Nebraska Gov. Pete Ricketts got a firsthand account of what detasseling corn is like July 25.

Ricketts and Nebraska Department of Agriculture Director Steve Wellman, neither of whom had ever detasseled before, spent about two hours at a Bayer Crop Science test plot near Goehner.

They joined crews from NATS Detasseling to learn about the industry and why it’s important for corn and Nebraska’s agriculture.

“Detasseling is important to Nebraska because it means our seed companies can get a pure seed, and that’s important to farmers,” Ricketts said.

He also said it gives kids a chance to earn and save money for college and adults—like those who drive the buses—extra income to support their families.

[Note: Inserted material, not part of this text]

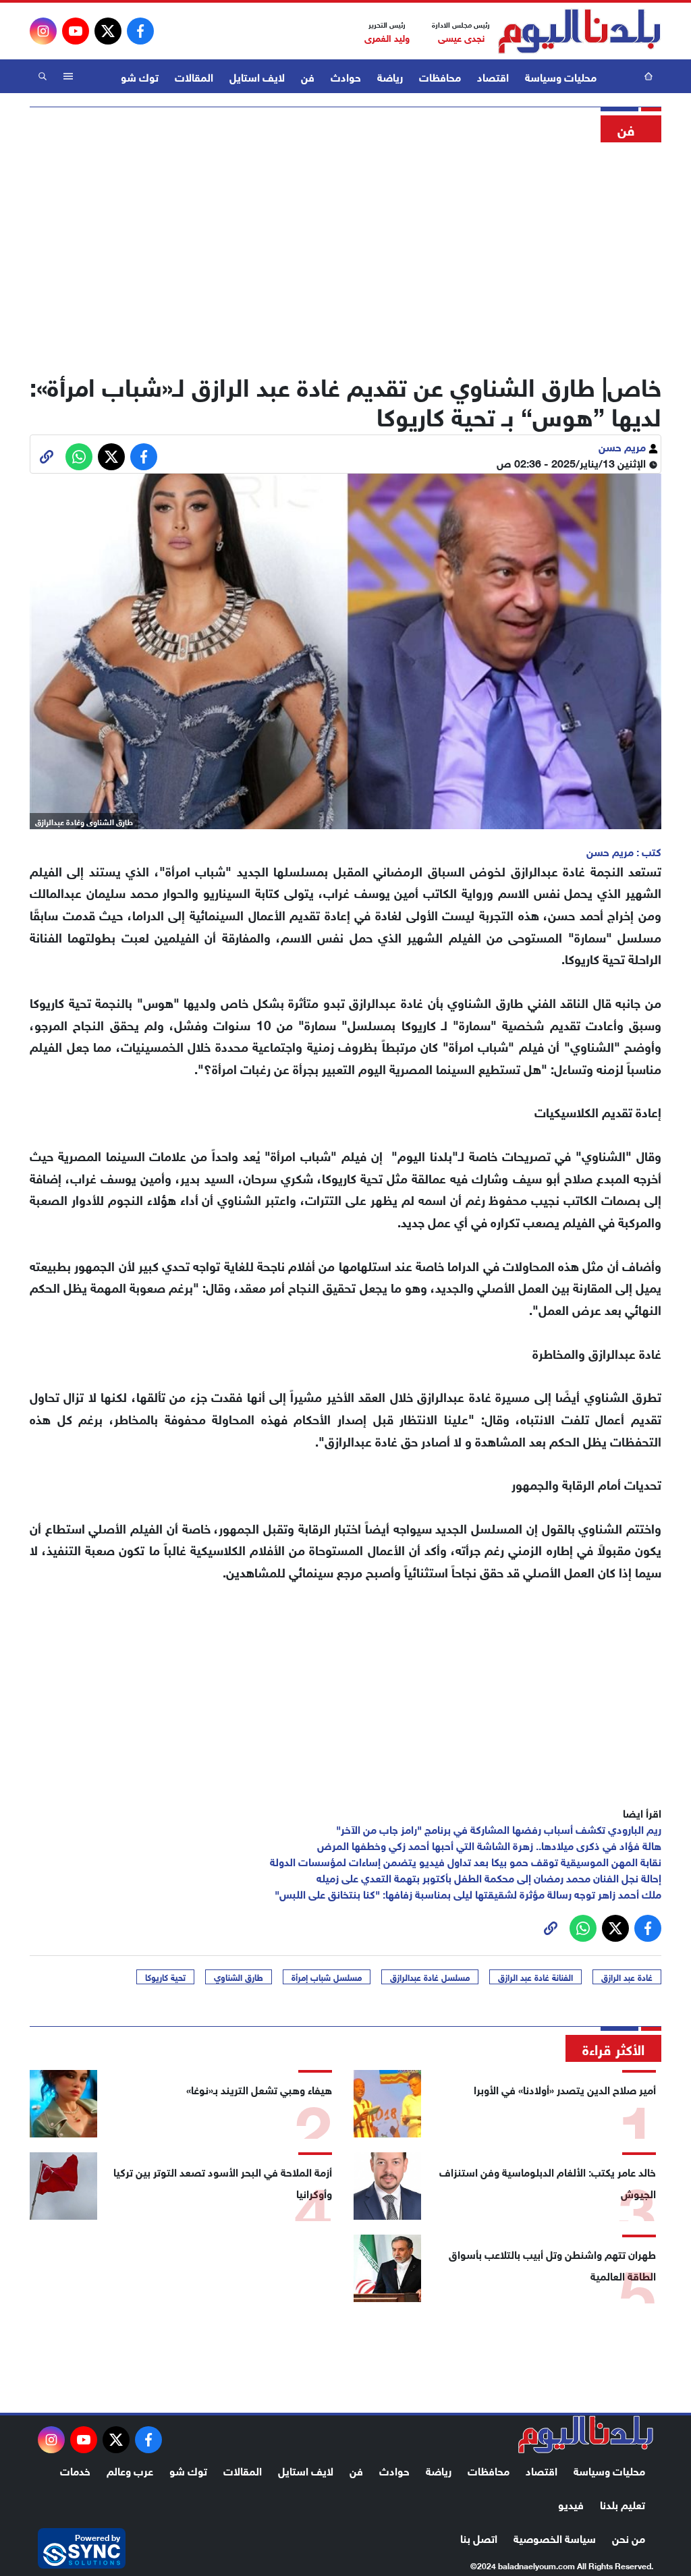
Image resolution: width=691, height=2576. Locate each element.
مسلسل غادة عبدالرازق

Bayer site manager Jim Dowling said the purpose of pulling the tassels off corn is to create a hybrid seed. Not all the rows are pulled—only the female rows—so that male rows can cross-pollinate them.

The female rows are cut with a big mower-like machine to eliminate their tassels, and then the work crews come in.

“Cutting is not 100% effective, so that’s why we utilize detasselers,” Dowling said.

The crews often walk each field twice to make sure they haven’t missed any tassels.

“So I should not sweat it if I miss one?” Ricketts asked his squad leader, Bernadette Fulton, 15, of Lincoln.

Fulton has been detasseling for three years. She showed Ricketts what to look for and where to pull as he walked the 1/2-mile field down and back.

“Scan forward, scan back, looking up, looking down,” Fulton told him.

“It starts to become second-nature,” added Shaylee Wagner, 19, also of Lincoln.

Dowling and the detasselers also spoke to Ricketts about safety in the fields. He watched a 22-minute safety video that all field workers must see before entering a field.

The video highlighted the potential dangers of coming into contact with pesticides, walking over uneven ground, watching for irrigation pivots and their tracks and signs of heat exhaustion.

Fulton and the crew presented Ricketts with his own stainless steel water jug with his name on it to make sure he stayed hydrated.

After his time in the field near Goehner, Ricketts and Wellman addressed Bayer’s teams from Beaver Crossing and Waco, visited Corteva’s facility in York and met with another detasseling crew near York.